BEGIN Selected extract

12 thoughts on “Honors World Regional Blog #12

  1. ‘Super-storms’ such as hurricanes Sandy and Katrina have become more common in the past 20 years due to changes in climate. Whereas in the past such storms hit less severely, many researchers now believe that storms like Sandy and Katrina will become the new norm throughout the 21st century. Essentially, the amount of storms will not increase, but the severity of the storms will.

    The hazard of such super-storms has always been around, as seen in the Labor Day Hurricane of 1935 and hurricane Camille in 1969. The risk, however, has increased dramatically in the last 30 years due to increasing population/industry in the hazardous areas as well as the changes in climate which have made the super-storms much more likely to occur. Because of this increased risk, super-storms have become an increased problem for areas near the Gulf of Mexico and now even the Atlantic Coast.

    Hurricane Katrina hit the Southeastern U.S. from August 24th to September 1st in 2005. The hurricane was the third most intense recorded hurricane to hit the U.S. (behind the aforementioned 1935 and 1969 storms) at a category 5. Katrina was also the costliest monetarily at $108 billion as well as the costliest in life at around 1400 people in American history. The reason Katrina was so dangerous was the natural ‘soup-bowl shape’ of New Orleans and the failure of the levees protecting the city (as seen in the pictures). Without the levees protection, the city had no chance of dealing with such a disaster due to the natural inability to drain large amounts of water. On top of this, the situation was worsened by the lack of quick action on the local and national level to help in rescue attempts. Overall, the 2005 storm showed the potential super-storms the gulf coast would be producing more frequently and provided proof that the current levee precautions and response protocols were not sufficient enough.

END Selected extract
BEGIN Entries

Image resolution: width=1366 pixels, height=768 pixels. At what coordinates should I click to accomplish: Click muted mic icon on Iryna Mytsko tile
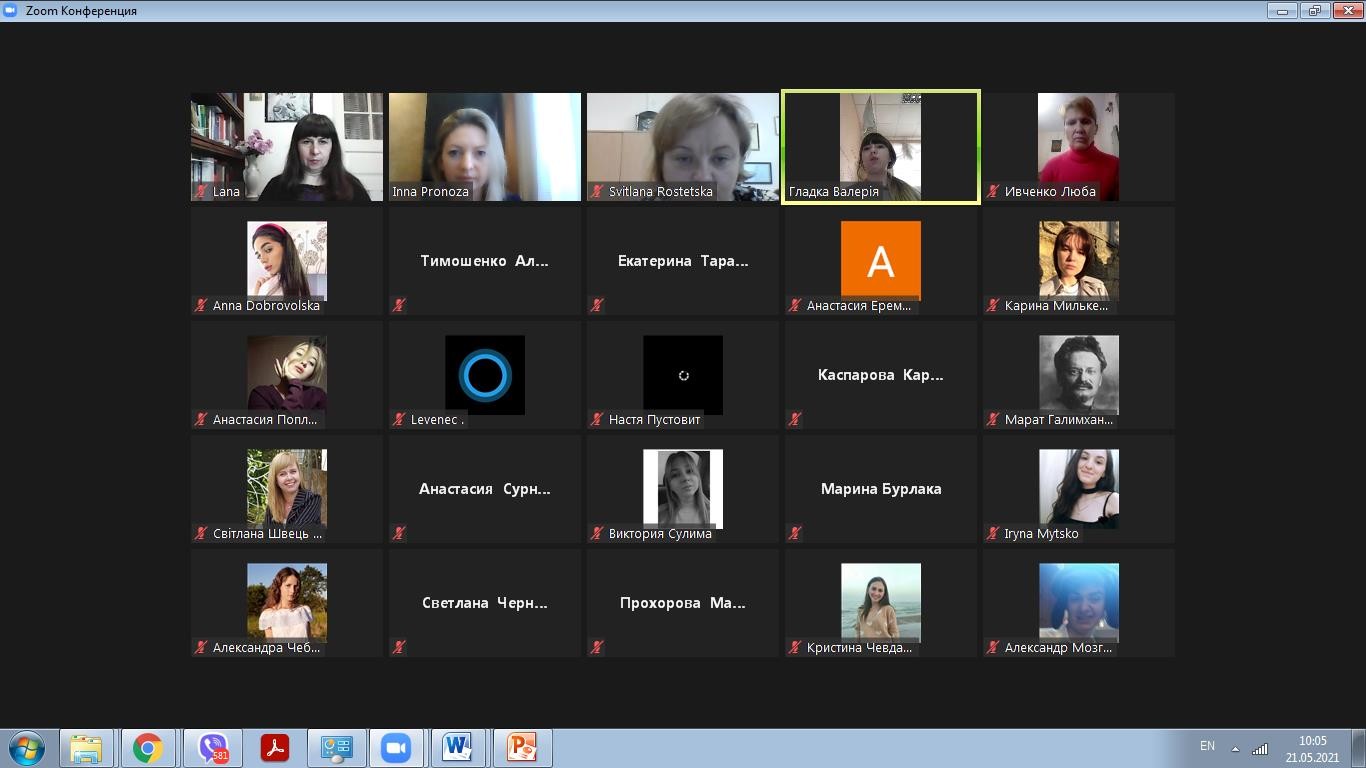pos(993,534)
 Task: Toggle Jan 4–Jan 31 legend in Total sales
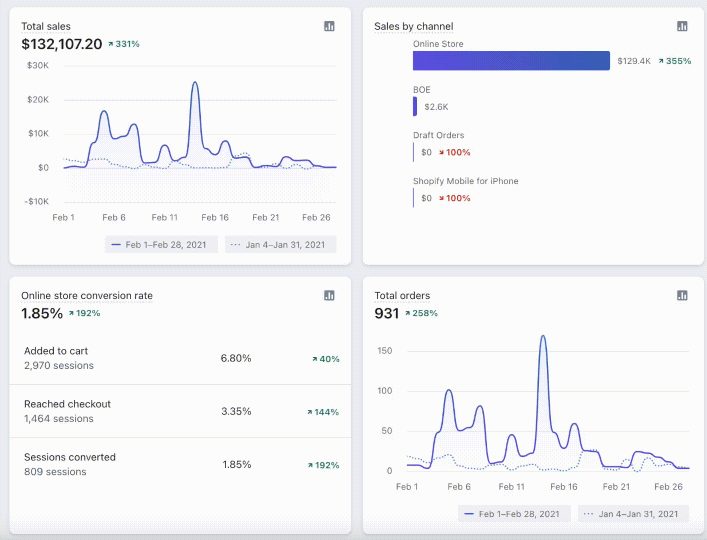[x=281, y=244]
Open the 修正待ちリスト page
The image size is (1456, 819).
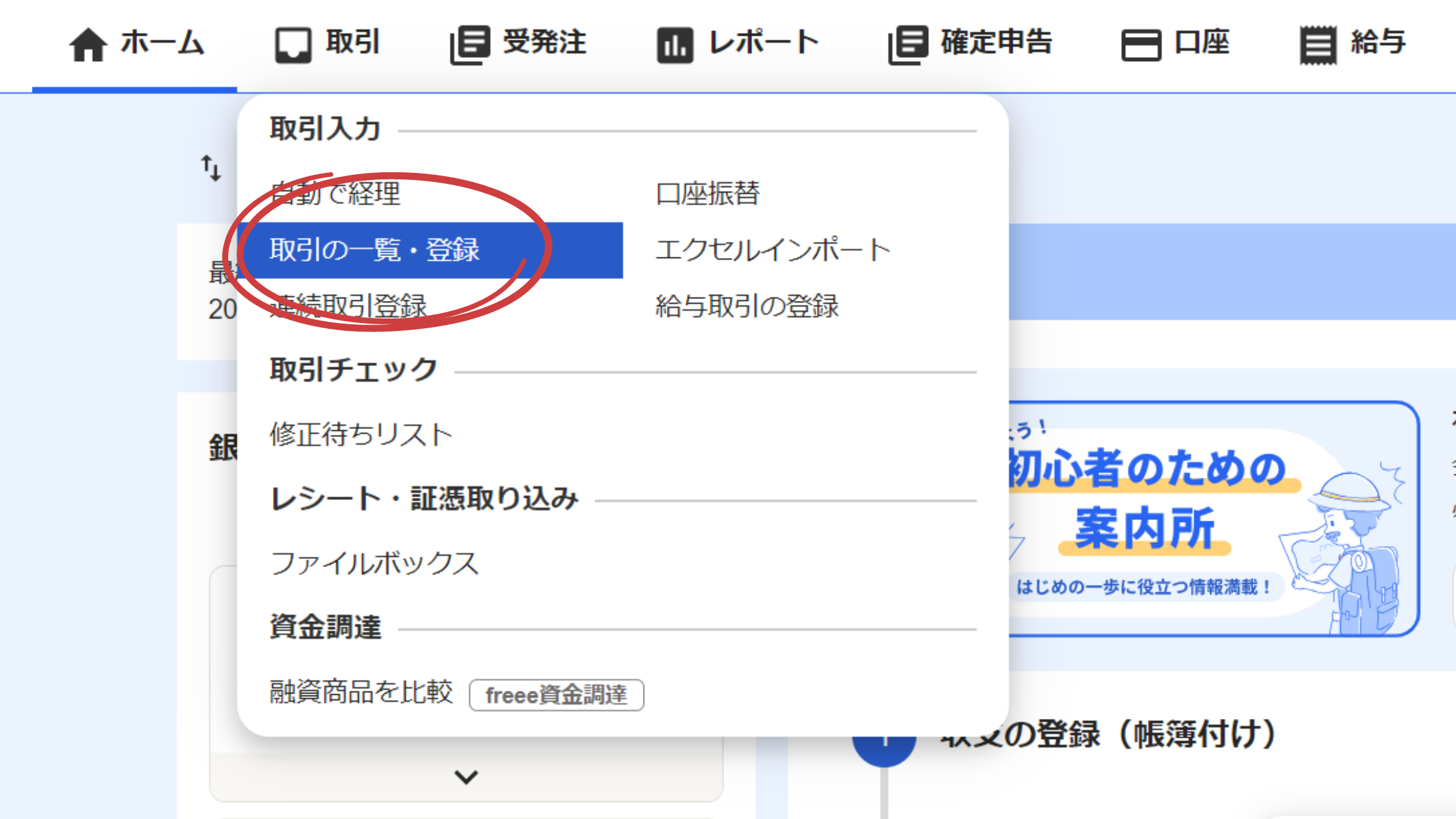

END Entries

- Problems and tasks:
**A.** Reproduce everything in the super-storms text from "The hazard of" down to "the Atlantic Coast.".
**B.** What monetary cost does the super-storms text give for Hurricane Katrina?

- The solutions:
**A.**
The hazard of such super-storms has always been around, as seen in the Labor Day Hurricane of 1935 and hurricane Camille in 1969. The risk, however, has increased dramatically in the last 30 years due to increasing population/industry in the hazardous areas as well as the changes in climate which have made the super-storms much more likely to occur. Because of this increased risk, super-storms have become an increased problem for areas near the Gulf of Mexico and now even the Atlantic Coast.

**B.** $108 billion.